(Pixel coordinate grounding data)

####################

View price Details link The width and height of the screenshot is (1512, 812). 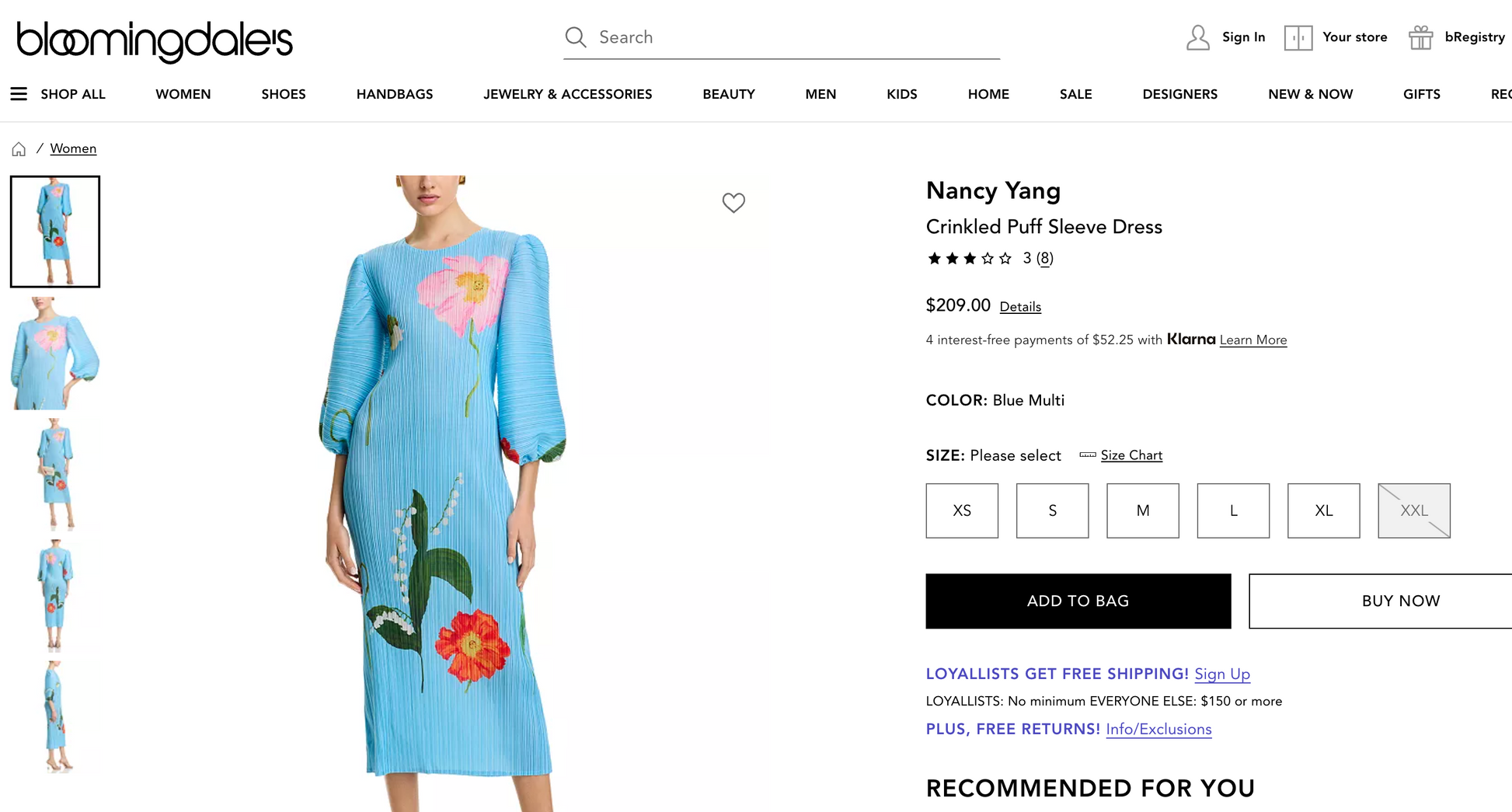(1020, 307)
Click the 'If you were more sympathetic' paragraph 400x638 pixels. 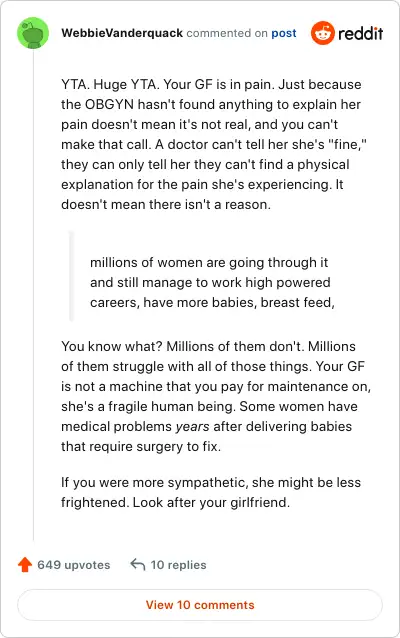(x=211, y=492)
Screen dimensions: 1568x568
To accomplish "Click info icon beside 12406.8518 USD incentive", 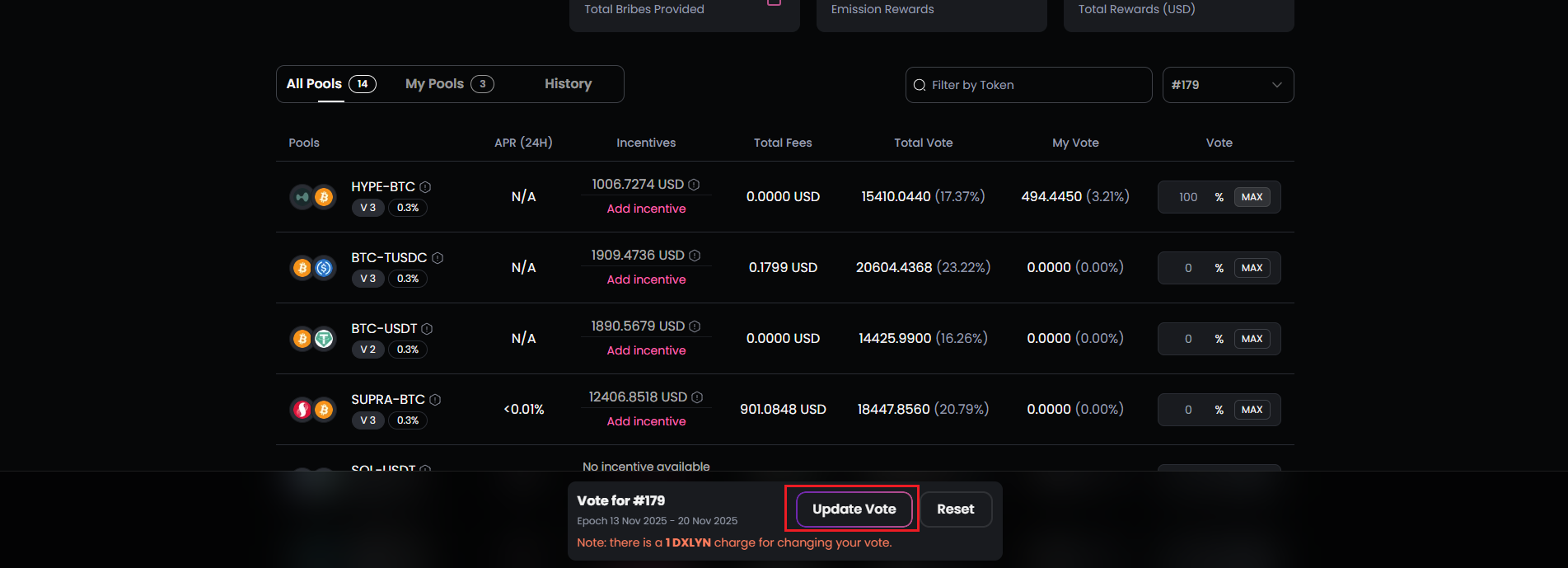I will (697, 397).
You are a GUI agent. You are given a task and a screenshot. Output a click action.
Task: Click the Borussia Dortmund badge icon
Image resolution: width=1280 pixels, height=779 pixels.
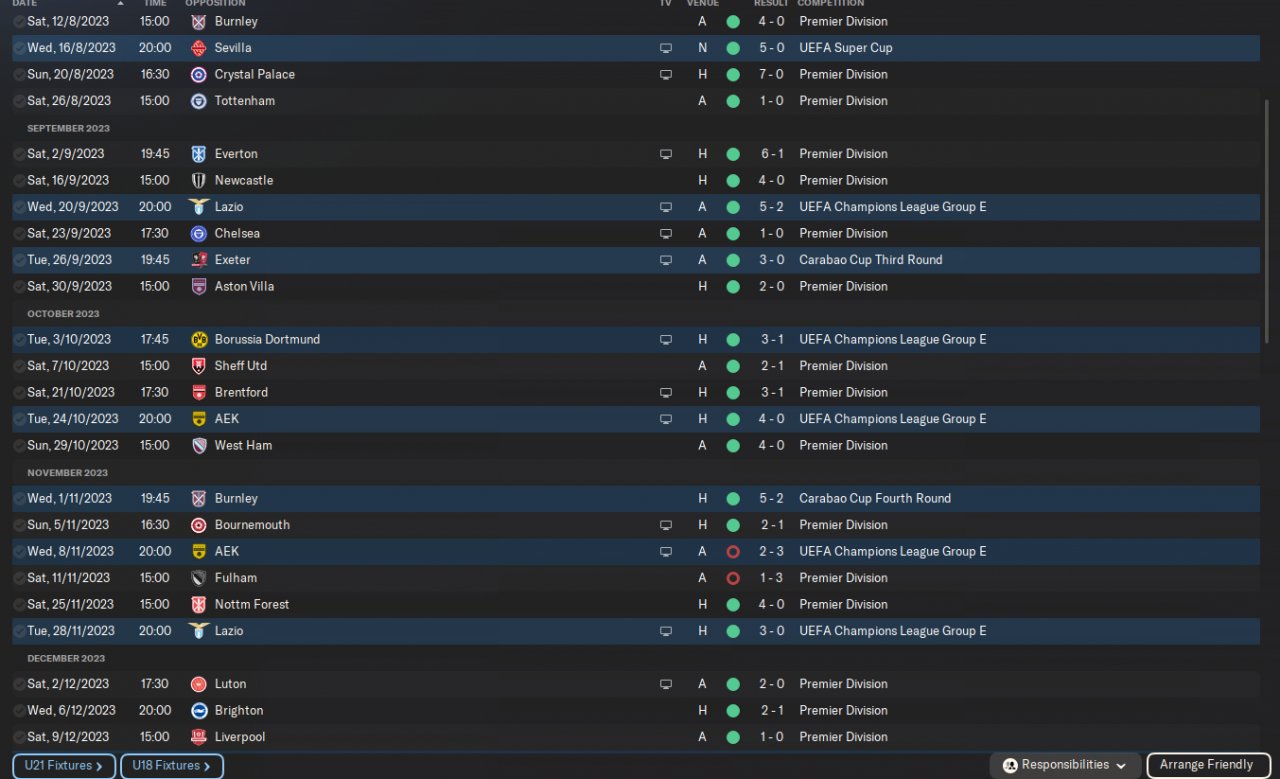tap(198, 340)
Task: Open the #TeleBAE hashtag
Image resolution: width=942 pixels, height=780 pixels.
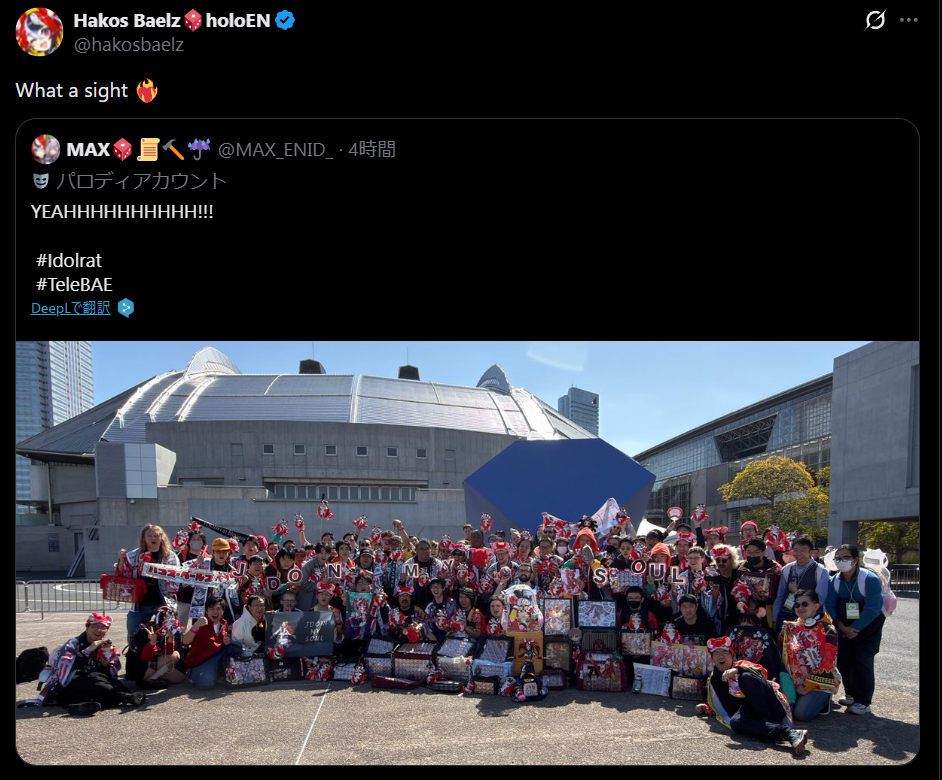Action: pyautogui.click(x=74, y=284)
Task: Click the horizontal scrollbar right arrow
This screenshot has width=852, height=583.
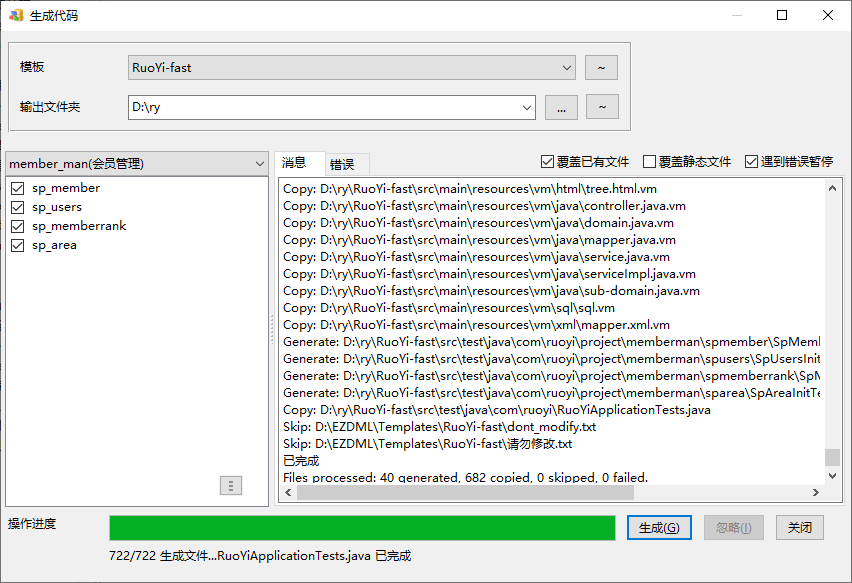Action: tap(816, 493)
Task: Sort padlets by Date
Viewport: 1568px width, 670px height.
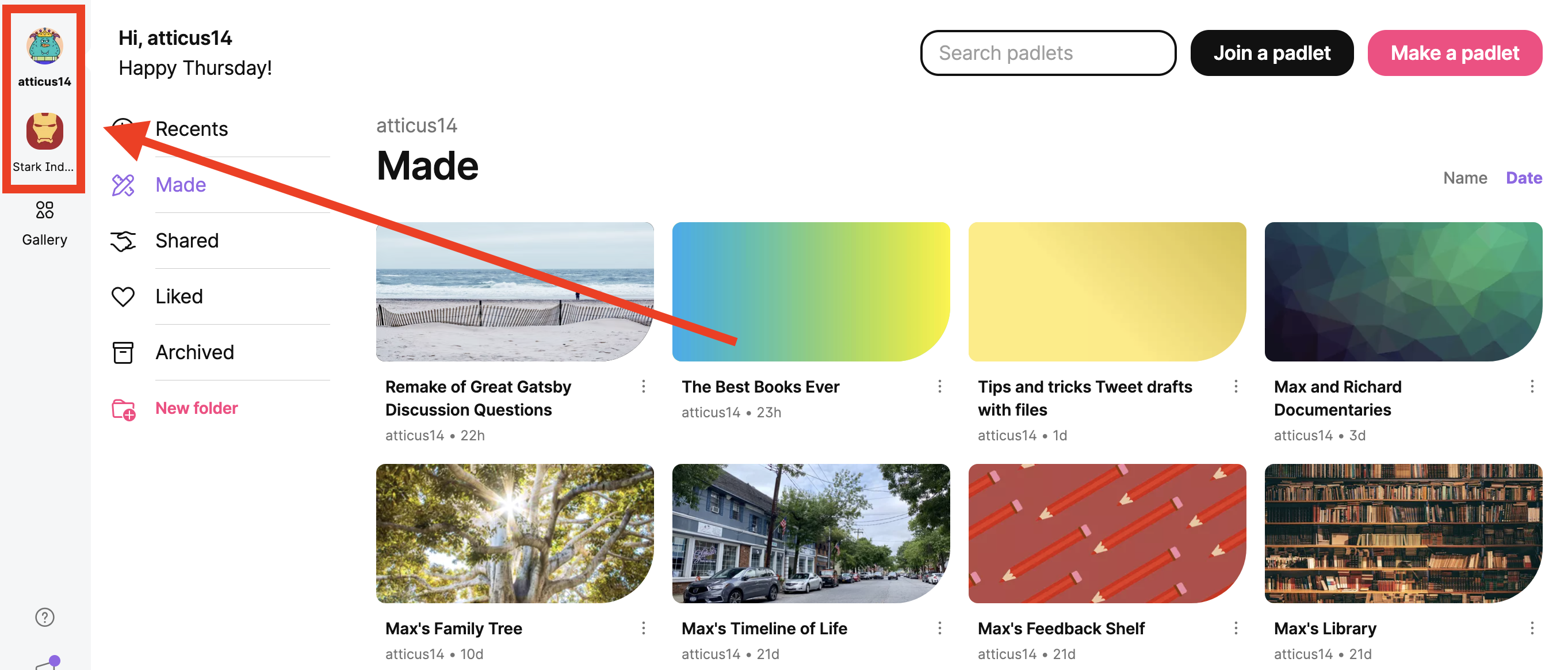Action: tap(1524, 178)
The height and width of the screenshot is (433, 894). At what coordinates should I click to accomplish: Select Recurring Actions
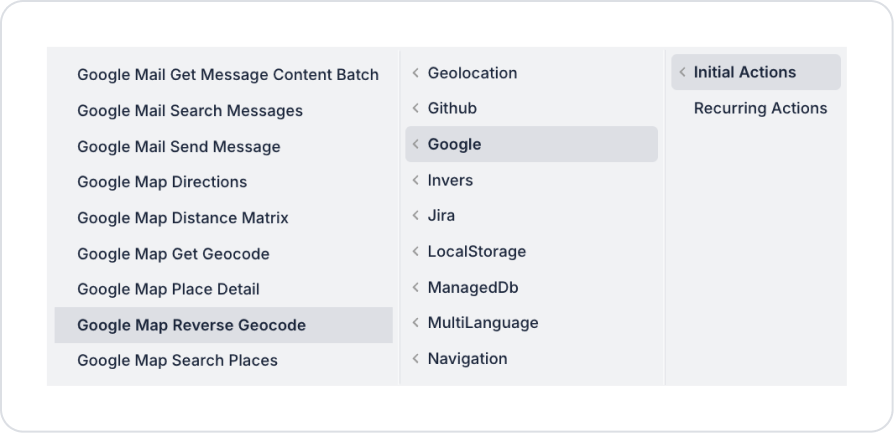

####################

Begin with the line that has "Task: Click the Borussia Dortmund badge icon" and continue to the last line of the entries, printing each line exactly and nothing else; include both ends and skip the pictures.

Task: Click the Borussia Dortmund badge icon
Image resolution: width=1280 pixels, height=779 pixels.
tap(198, 340)
Task: Open the #TeleBAE hashtag
Image resolution: width=942 pixels, height=780 pixels.
Action: pyautogui.click(x=74, y=284)
Task: Click the horizontal scrollbar right arrow
This screenshot has width=852, height=583.
Action: tap(816, 493)
Task: Sort padlets by Date
Viewport: 1568px width, 670px height.
Action: tap(1524, 178)
The height and width of the screenshot is (433, 894). At what coordinates should I click to accomplish: Select Recurring Actions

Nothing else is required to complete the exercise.